-------- Task inputs --------

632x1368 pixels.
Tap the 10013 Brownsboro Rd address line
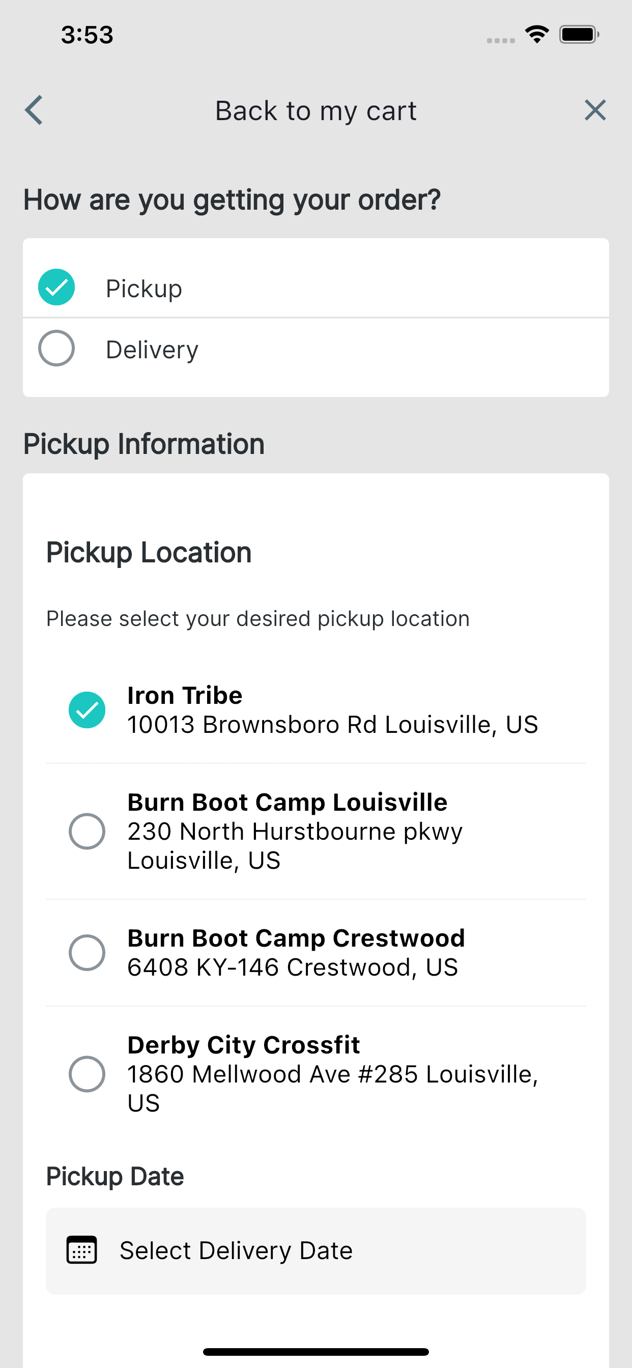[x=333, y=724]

--------
-------- Task inputs --------

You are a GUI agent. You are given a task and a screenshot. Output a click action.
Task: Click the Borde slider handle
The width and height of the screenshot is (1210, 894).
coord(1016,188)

--------
-------- Task inputs --------

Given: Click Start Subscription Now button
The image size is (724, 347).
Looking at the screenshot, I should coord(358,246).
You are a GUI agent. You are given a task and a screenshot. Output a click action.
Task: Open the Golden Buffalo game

--------

Work to complete -> Find where the line with "The image size is (724, 347)." sits in the material above, then copy exactly from it through the line with "Task: Open the Golden Buffalo game". Add no other line.

Answer to the exercise ->
The image size is (724, 347).
Looking at the screenshot, I should coord(358,246).
You are a GUI agent. You are given a task and a screenshot. Output a click action.
Task: Open the Golden Buffalo game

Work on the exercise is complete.